[Saved entries]

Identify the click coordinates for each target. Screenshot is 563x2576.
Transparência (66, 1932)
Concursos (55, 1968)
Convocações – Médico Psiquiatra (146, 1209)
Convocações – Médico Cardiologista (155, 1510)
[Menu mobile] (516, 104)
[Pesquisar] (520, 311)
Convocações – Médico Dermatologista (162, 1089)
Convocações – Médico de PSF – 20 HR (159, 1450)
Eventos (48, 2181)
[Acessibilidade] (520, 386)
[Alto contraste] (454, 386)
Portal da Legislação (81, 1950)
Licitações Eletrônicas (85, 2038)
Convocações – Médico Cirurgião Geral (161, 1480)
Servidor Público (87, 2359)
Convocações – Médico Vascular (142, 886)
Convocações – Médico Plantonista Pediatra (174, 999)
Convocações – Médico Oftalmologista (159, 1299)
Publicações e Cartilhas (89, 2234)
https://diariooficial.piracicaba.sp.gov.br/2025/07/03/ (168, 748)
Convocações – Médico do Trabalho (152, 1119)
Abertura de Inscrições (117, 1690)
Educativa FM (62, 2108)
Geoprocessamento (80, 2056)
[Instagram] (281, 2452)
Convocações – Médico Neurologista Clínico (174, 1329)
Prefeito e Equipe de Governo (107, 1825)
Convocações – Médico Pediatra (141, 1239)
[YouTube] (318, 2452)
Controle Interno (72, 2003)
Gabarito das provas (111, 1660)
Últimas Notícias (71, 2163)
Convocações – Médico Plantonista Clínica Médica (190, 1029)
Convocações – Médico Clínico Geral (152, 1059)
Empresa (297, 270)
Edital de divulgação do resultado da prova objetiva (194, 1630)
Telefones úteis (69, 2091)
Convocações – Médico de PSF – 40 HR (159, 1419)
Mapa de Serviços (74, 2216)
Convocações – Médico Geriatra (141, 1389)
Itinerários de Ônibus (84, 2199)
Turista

## WORK TO BE COMPLETED
Every line above holding the string "Pediatra" should be listed.

## REPLY
Convocações – Médico Plantonista Pediatra (174, 999)
Convocações – Médico Pediatra (141, 1239)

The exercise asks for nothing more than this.